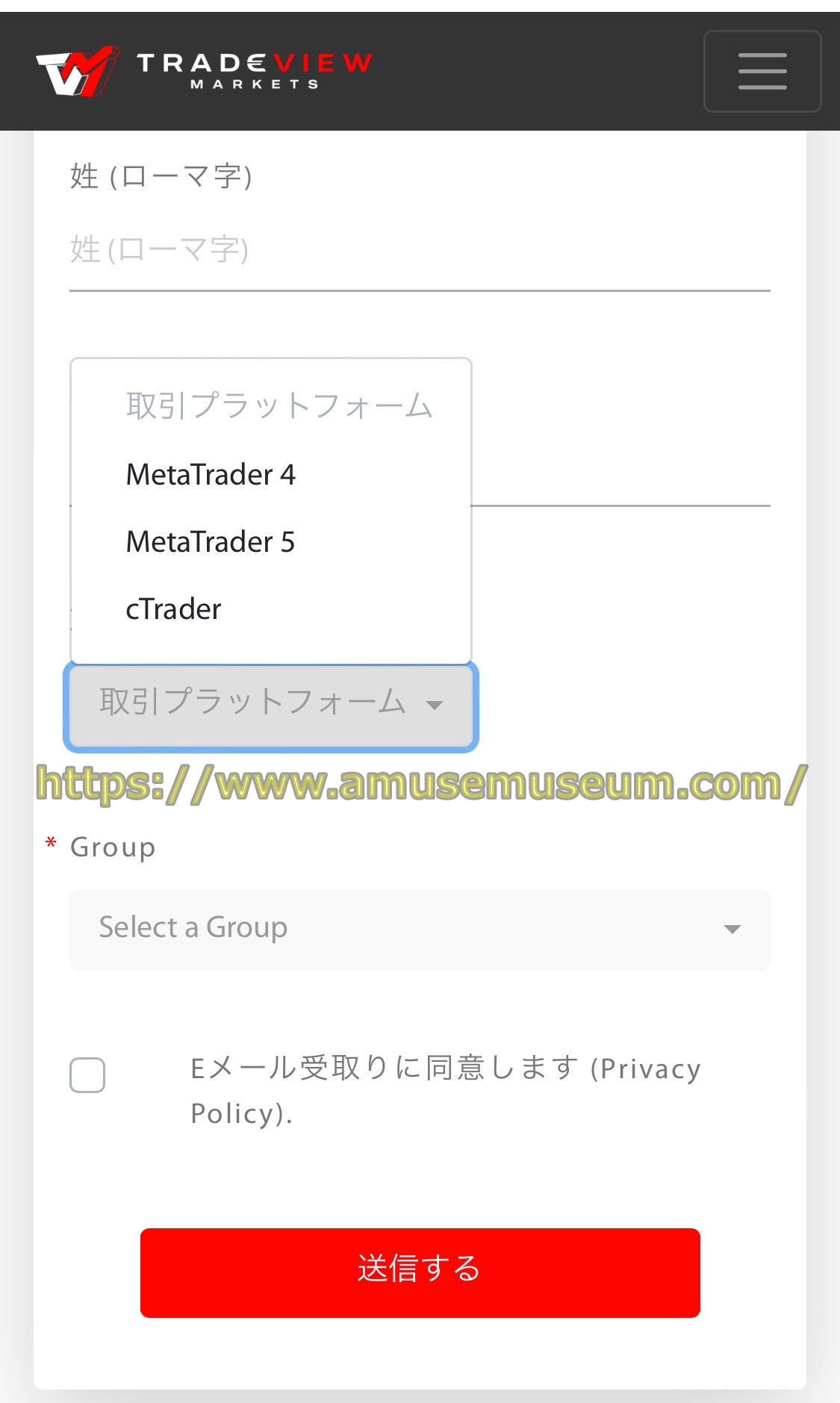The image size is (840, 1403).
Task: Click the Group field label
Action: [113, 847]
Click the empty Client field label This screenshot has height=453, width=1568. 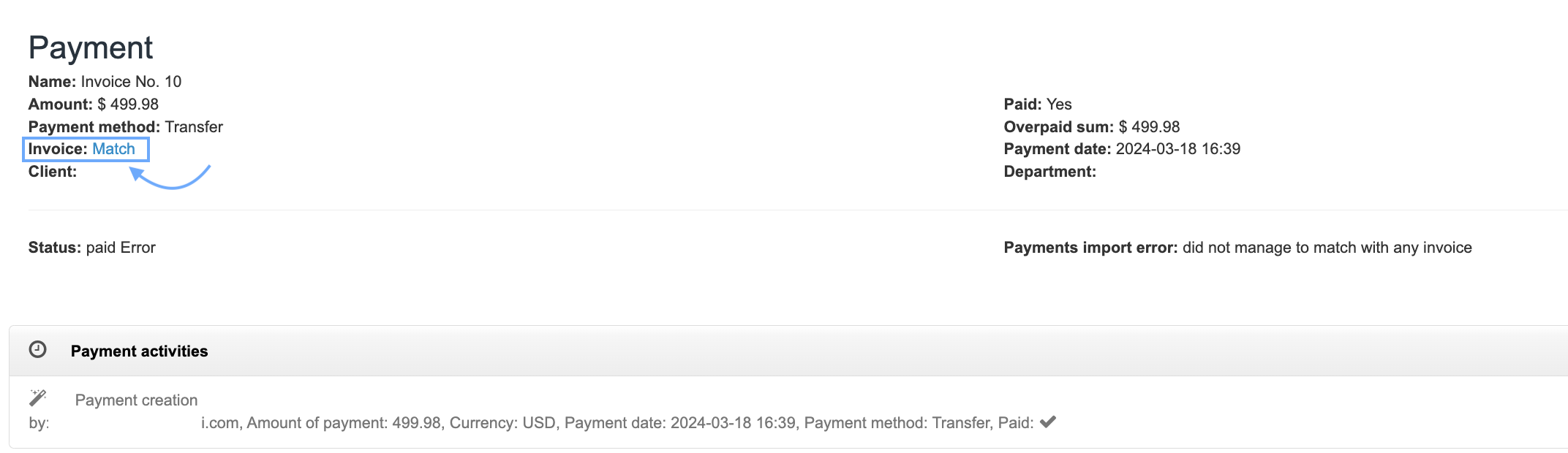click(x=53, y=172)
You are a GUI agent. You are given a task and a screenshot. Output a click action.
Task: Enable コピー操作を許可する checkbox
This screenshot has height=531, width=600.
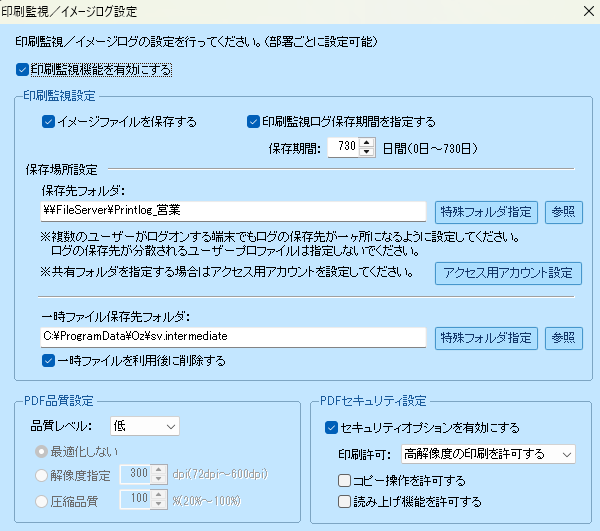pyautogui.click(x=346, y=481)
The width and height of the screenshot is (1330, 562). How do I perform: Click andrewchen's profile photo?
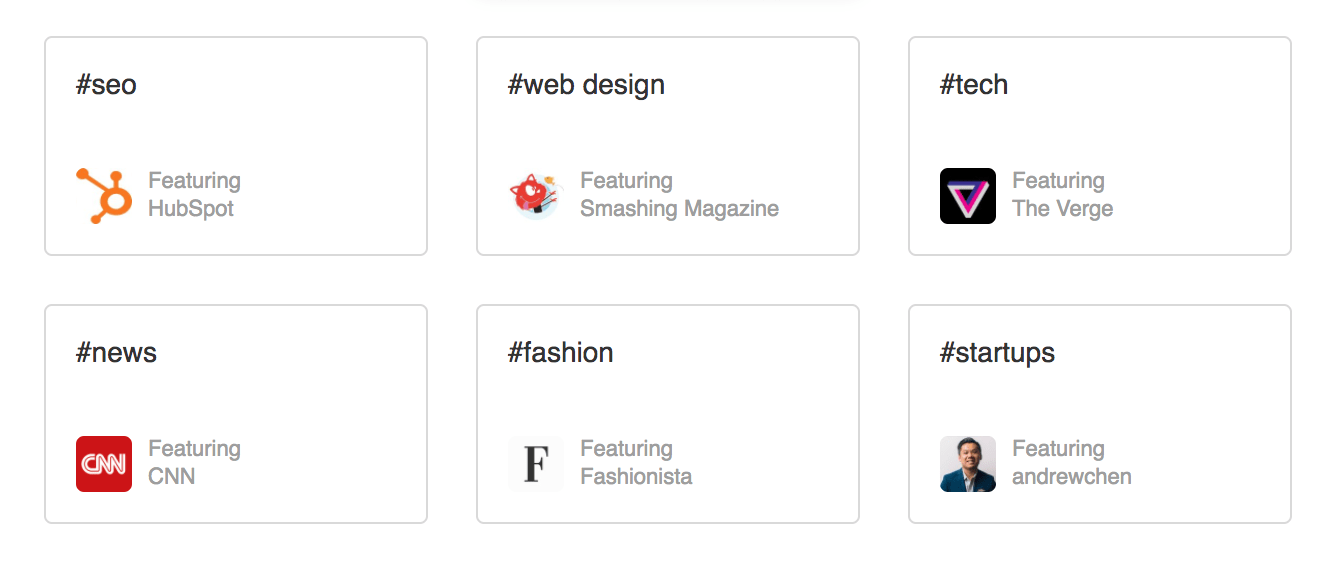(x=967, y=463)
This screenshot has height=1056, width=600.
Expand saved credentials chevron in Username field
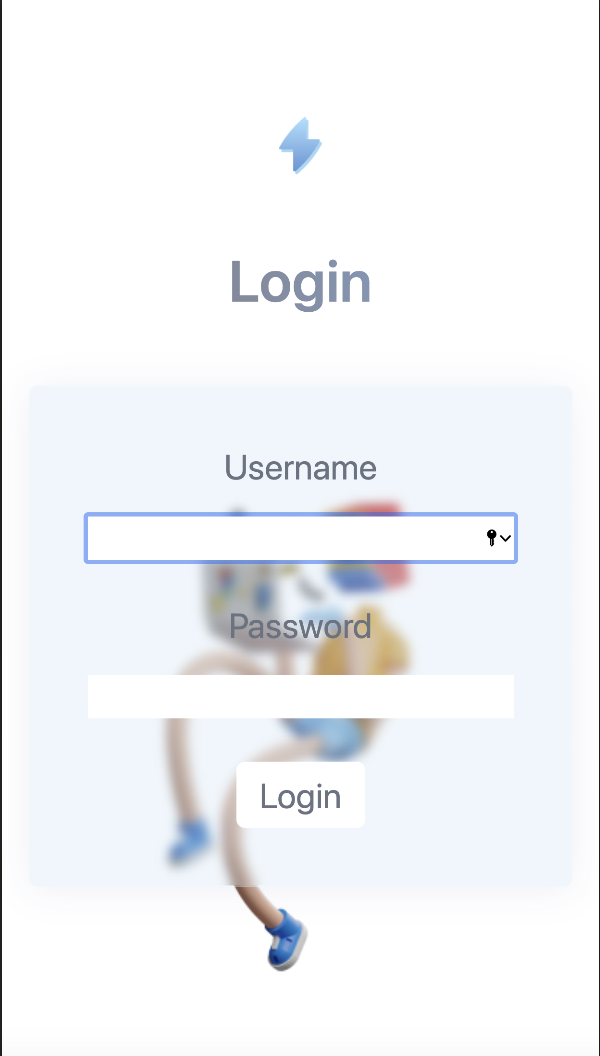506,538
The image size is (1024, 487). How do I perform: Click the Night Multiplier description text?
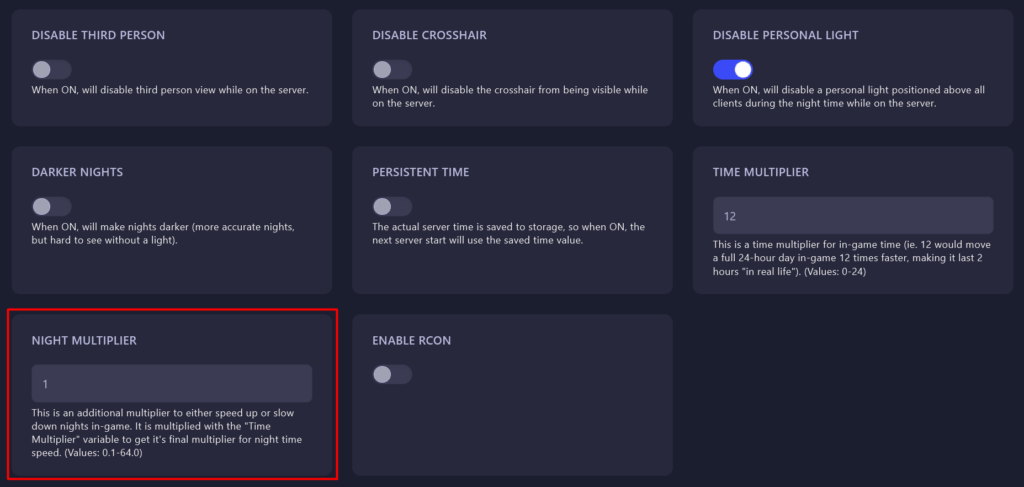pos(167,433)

**********

- TASK OBJECTIVE -
Keep the pictures out of your copy. Copy only the lines from the line that holds "Task: Enable コピー操作を許可する checkbox" through the last line of the listing above, both included.

- SOLUTION -
Task: Enable コピー操作を許可する checkbox
This screenshot has height=531, width=600.
pyautogui.click(x=346, y=481)
The width and height of the screenshot is (1330, 562). How do I perform: Click andrewchen's profile photo?
(x=967, y=463)
This screenshot has height=1056, width=600.
Expand saved credentials chevron in Username field
506,538
The image size is (1024, 487). How do I perform: Click the Night Multiplier description text?
pos(167,433)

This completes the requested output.